Tasks for this exercise:
1. Answer these questions from the excerpt on cyclosporine trials:
(a) Which database was searched electronically, and over what years?
(b) Why was the Van Rijthoven 1986 study excluded?
(c) What was the kappa for agreement between observers on the quality scores?
2. Does each statement below agree with the excerpt on cyclosporine trials? Answer yes or no, and quote the words that decide it.
(a) Forre measured pain with a 10 cm visual analogue scale.
(b) Fixed effects models were used unless heterogeneity existed.
(c) All three included studies scored 5 on the quality scale.
3. Continue the excerpt on cyclosporine trials from its final sentence.

Excerpt to read:
┄┄┄┄┄┄

Toxicity was evaluated using withdrawals and dropouts (total and organ‐specific).

Search methods for identification of studies

An electronic literature search was conducted using MEDLINE, from 1966 to 1997, using the search strategy developed by the Cochrane Collaboration (Dickersin 1994). The search was complemented with bibliography searching of the reference list of the trials retrieved from the electronic search. Key experts in the area were contacted for further published and unpublished articles.

Data collection and analysis

Data extracted from the publications included study characteristics and outcome measures of efficacy and toxicity. The toxicity results were generally reported as overall results at the end of the trial, and were therefore pooled for different trial follow‐ups. Toxicity was analyzed using a pooled odds ratio for total withdrawals, and dropouts and withdrawals for specific reasons.

Heterogeneity was estimated using a chi‐square test. Fixed effects models were carried out throughout, except when heterogeneity existed, in which case, a random effects model was used.

Results

Description of studies

Three RCTs met the criteria for inclusion (Tugwell 1990, Dougados 1988, Forre 1994). One study was excluded (Van Rijthoven 1986) because of the high dose of cyclosporine (10 mg/kg/day) used. Tugwell did not use the Ritchie index but the number of joints (0 to 68 for tender and 0 to 66 for swollen joints). Forre used a pain score from 0 to 4 whereas Tugwell and Dougados used a 10 cm visual analogue scale (VAS) for pain. Duration of morning stiffness was measured in hours by Tugwell and in minutes in the other studies. The Lee functional index was not used by Tugwell. Different scales were used to assess patient or physician overall assessment. These assessments were transformed to a 7 point scale from ‐3 to 3.

Risk of bias in included studies

The methodological quality of the studies was assessed independently by 2 of the reviewers (BS, DH) using a validated and published quality scale (Jadad 1996). This scale includes an assessment of randomization, double‐blinding procedures and description of withdrawals. The possible range of scores is 0 (worst) to 5 (best). Two of the studies had a score of 4 and the other a score of 5. The kappa for agreement between observers on the quality scores was 1.0.

Effects of interventions

There was a statistically significant reduction in the number of tender (SMD=‐0.60, 95% CI: ‐0.934, ‐0.266) and swollen (SMD=‐0.623, 95% CI: ‐0.851, ‐0.395) joints using cyclosporine compared to placebo. Statistically significant differences favouring cyclosporine were also observed for pain, Lee's functional index and Ritchie joint score.

The data available on side effects indicated more side effects with cyclosporine, namely: headache (OR=3.4, 95% CI: 1.1, 10.4), tremor (OR=5.3, 95% CI: 2.8, 9.9), dyspepsis (OR=2.0, 95% CI: 1.1, 3.6), nausea (OR=2.2, 95% CI: 1.2, 3.8), paraesthesia (OR = 2.3, 95% CI: 1.1, 4.9) and gum hyperplasia (OR = 8.0, 95% CI: 2.1, 30.2).

┄┄┄┄┄┄

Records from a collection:
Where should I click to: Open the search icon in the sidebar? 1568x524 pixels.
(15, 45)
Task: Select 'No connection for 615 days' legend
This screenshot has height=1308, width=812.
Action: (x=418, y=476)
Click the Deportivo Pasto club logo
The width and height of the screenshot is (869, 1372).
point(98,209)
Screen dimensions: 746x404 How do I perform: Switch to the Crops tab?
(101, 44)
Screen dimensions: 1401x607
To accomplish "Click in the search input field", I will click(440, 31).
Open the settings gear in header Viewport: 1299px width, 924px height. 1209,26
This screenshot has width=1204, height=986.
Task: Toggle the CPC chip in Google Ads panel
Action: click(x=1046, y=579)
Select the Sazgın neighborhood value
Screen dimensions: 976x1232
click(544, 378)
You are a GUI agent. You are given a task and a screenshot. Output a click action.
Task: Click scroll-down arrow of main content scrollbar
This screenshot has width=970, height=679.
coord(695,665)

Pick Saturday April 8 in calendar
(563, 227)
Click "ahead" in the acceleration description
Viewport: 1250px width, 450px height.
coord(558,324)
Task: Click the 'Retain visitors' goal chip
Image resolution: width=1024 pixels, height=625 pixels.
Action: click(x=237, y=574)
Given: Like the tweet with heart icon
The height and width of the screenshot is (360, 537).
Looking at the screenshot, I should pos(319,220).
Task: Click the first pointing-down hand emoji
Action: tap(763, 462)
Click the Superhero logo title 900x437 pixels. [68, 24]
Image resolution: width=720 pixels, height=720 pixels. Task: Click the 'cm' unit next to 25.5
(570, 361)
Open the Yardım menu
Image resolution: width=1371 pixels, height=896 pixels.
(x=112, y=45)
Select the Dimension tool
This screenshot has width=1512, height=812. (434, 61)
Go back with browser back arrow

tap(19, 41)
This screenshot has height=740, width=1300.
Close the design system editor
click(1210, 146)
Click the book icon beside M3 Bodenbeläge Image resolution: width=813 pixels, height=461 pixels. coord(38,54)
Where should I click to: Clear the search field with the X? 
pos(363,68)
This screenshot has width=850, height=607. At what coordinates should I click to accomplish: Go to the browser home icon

┄┄┄┄┄┄

Answers to the tasks:
1.
(a) MEDLINE, from 1966 to 1997.
(b) It used a high dose of cyclosporine (10 mg/kg/day).
(c) 1.0.

2.
(a) No: "Forre used a pain score from 0 to 4 whereas Tugwell and Dougados used a 10 cm visual analogue scale (VAS) for pain."
(b) Yes: "Fixed effects models were carried out throughout, except when heterogeneity existed, in which case, a random effects model was used."
(c) No: "Two of the studies had a score of 4 and the other a score of 5."

3.
Discussion

Heterogeneity was not an important factor in the evaluation of the RCTs and the results are presented are based on a fixed effects approach. The purpose of this systematic review was to evaluate the efficacy and toxicity of cyclosporine treatment of patients with RA. The studies pooled all directly addressed the objective and used similar criteria for RA, the disease of interest. Study selection bias was minimized by selecting only randomized trials. Although some of the major outcome measures in the trials were sufficiently homogeneous to allow pooling, there was some lack of standardization of the outcome measurements and even omission of some in some studies. These studies were all conducted before the establishment of the OMERACT and the American College of Rheumatology (ACR) core set of measures for RA. Many of the measures evaluated are considered nowadays of doubtful value (eg. grip strength). There was some degree of consistency in the reporting of results, with the endpoints presented as simple change from baseline.

The pooled estimate of clinical benefit from cyclosporine in the present meta‐analysis provides an estimate of benefit that makes appropriate adjustments for the different sample sizes and degree of precision across the studies. It also takes into account the use of different scoring techniques by standardizing the weighted differences (e.g. different number of possible swollen joints measured in each study). The variables for which there was sufficient data for pooling (number of swollen joints, VAS Pain and Lee's functional index) all showed a statistically significant benefit when compared to placebo.

Toxicity was increased in the cyclosporine group. The following side effects were 2 to 5 fold more likely to occur with cyclosporine then placebo: headaches, tremor, dyspepsis, nausea and paresthesia. Cohort studies may be more appropriate to evaluate the incidence of these disorders.

Cyclosporine has an important clinical benefit in the short term for patients with progressive rheumatic disease.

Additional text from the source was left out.